Since Autonomous Systems communicate with each other through routers (somewhat larger and more capable than the ones we have at home), to connect our Smart City to the outside world, to other networks in other cities and to the rest of the Internet, we would simply follow the current information exchange protocols that special routers, called BGP (Border Gateway Protocol) use to keep their interconnection tables between systems up to date, exchanging Internet traffic going from one network to the other. In this way, the Smart City in turn becomes a small Internet, and the management role of this would be carried out by a single entity, typically a single Internet Service Provider (ISP) or a large organization with independent connections to multiple networks, which would adhere to a single, clear routing policy to always keep the city connected.
Cybersecurity benefits of the Smart City
Although it might seem complex to turn every Smart City in the world into an autonomous system within the network, the advantages for the cyber protection of the same increase substantially if we think that we could more easily monitor the incoming and outgoing data traffic of the entire city from a few routers and block hacking attempts of basic systems and infrastructures of this.

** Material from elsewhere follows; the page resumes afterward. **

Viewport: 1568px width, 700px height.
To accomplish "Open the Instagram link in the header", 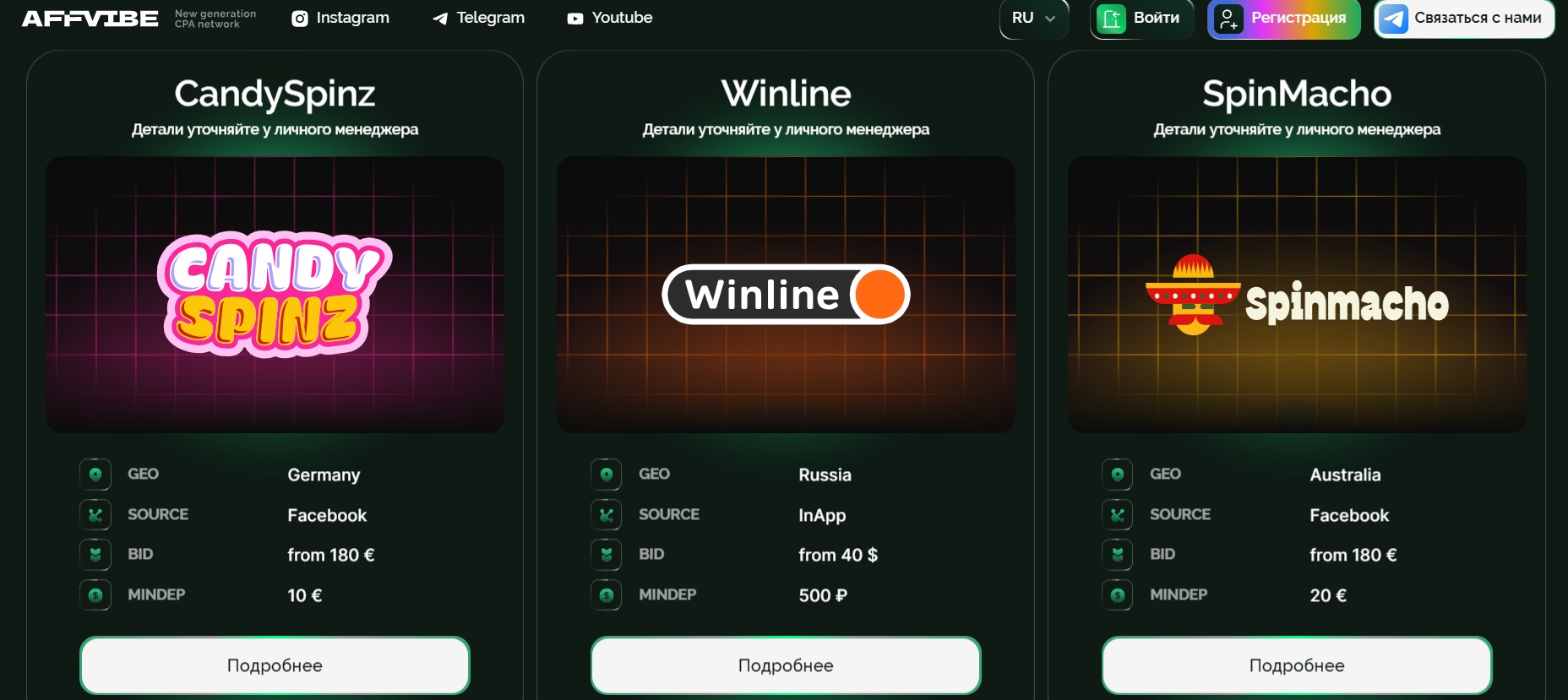I will click(x=351, y=18).

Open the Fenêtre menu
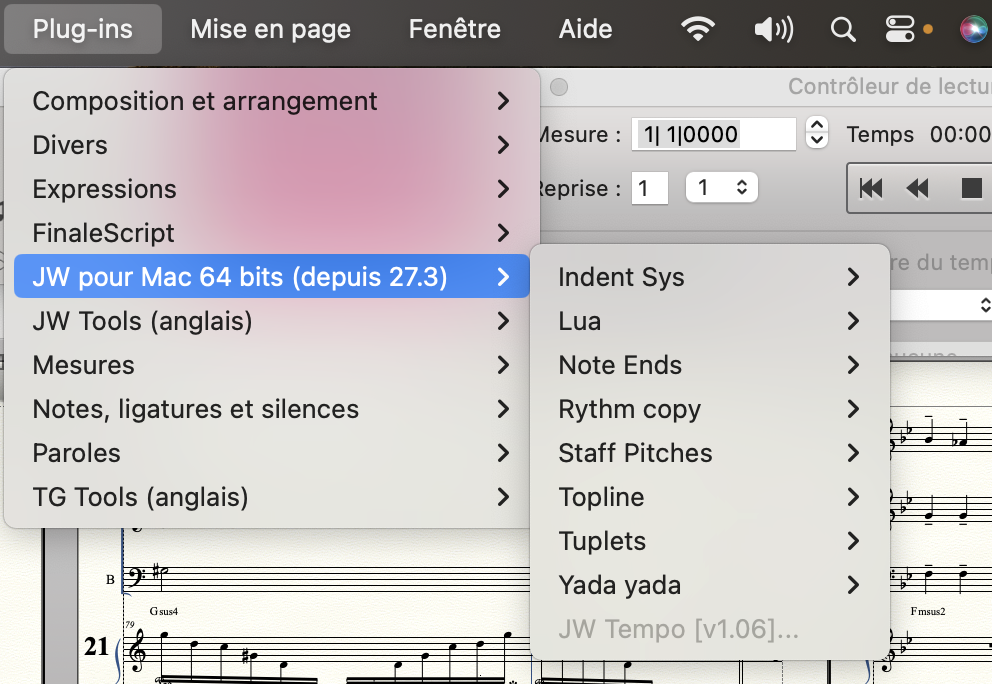coord(454,29)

The mechanism would not work on the personal devices and private traffic of the city’s inhabitants, but on the sub-networks within the autonomous system of our smart city to which the city’s critical management systems, such as energy, water, emergency services, hospitals, etc., are connected. In this way, while traffic and private connections would follow the same path and connection protocols that our computers now use to access the network (but belonging to the autonomous system of our Smart City), those systems that regulate the functioning of the city would be under a greater umbrella of protection, and would be more difficult to access from outside the city, in the case of a cyberattack, say, from another country that tries to access critical infrastructure that our Smart City may host.
Now that we know the scope of highly professional groups prepared to carry out cyberattacks from the other side of the world, or even governments that routinely penetrate other governments’ systems, better protecting our cities and their infrastructures by turning them into autonomous systems within the Internet may be a way to keep at bay or minimize the damage that these attacks could cause. It is perhaps a matter of investigating in more detail the technological implementation of this type of solutions, and checking if their viability, security and robustness allows us to ensure the functioning of our city, no matter what attempts to alter its systems are launched against it.